Вот и лицо бабушки, лежавшей в маленьком, опрятном, аккуратно убранном гробу, было отрешенным и спокойным — настолько спокойным, что я не сразу и узнал-то бабушку, когда меня подвели к ней. Да, считая меня повзрослевшим, родители на этот раз не стали избавлять меня от тягостных впечатлений, а, напротив, решили открыть мне глаза. Открыть глаза, чтобы я знал, что в жизни всякое бывает, даже такое, как смерть. Поэтому я должен был не просто смотреть, а делать все то, что, прощаясь с бабушкой, делали взрослые. А они со скорбным видом подходили к изголовью гроба и, нагнувшись, целовали, а если не целовали, то почти касались губами лба умершей бабушки. Поэтому меня подвели и мягким шепотом, склонившись к моему уху и прижимаясь щекой к виску, стали уговаривать тоже, поцеловать ее на прощание, а я уже не узнал и поэтому испугался. Испугался, не захотел и заплакал, отталкивая протянутые ко мне руки.

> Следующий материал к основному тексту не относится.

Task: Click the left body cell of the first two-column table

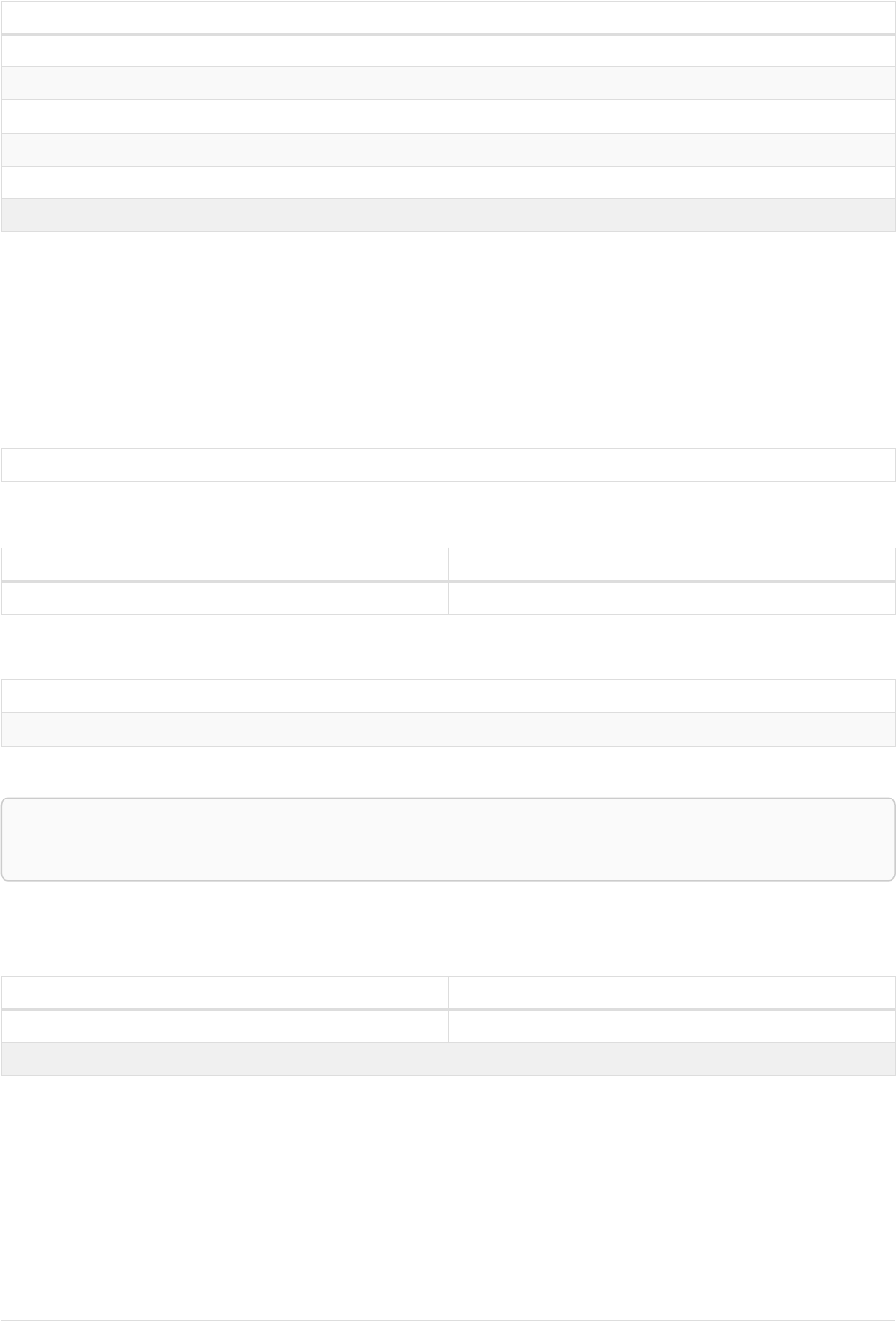Action: coord(224,598)
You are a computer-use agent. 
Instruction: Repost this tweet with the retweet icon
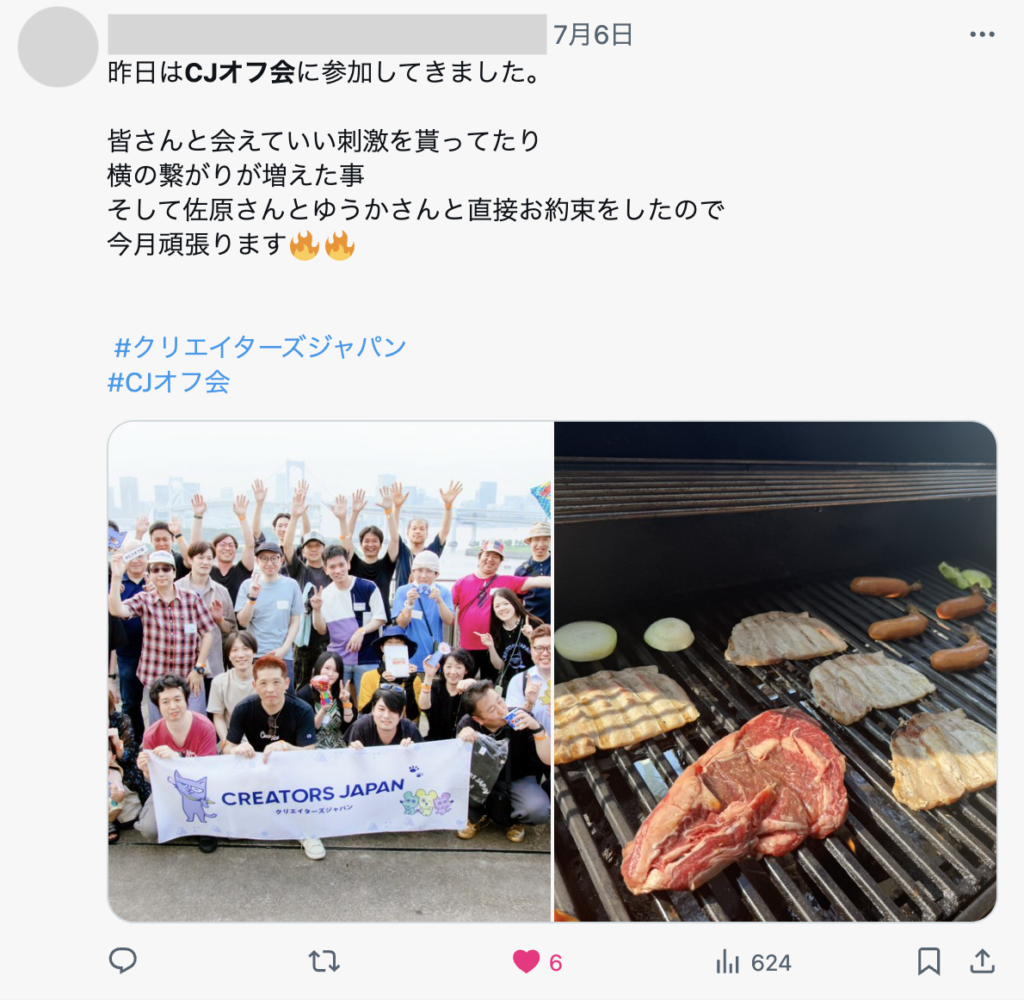[x=324, y=961]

— Что ж ты плачешь?! Это же твоя бабушка! Ты ее больше никогда не увидишь! — сказала мать, не решаясь снова протянуть ко мне руку, пока произнесенные с укором слова не вернут ей мое утраченное доверие. — Никогда-никогда! Ты понял?
— Это не бабушка! Это не бабушка! — упрямо повторял я, потому что мне не хотелось, а сами они не целовали, а почти касались губами и еще потому, что бабушку я никогда такой не видел.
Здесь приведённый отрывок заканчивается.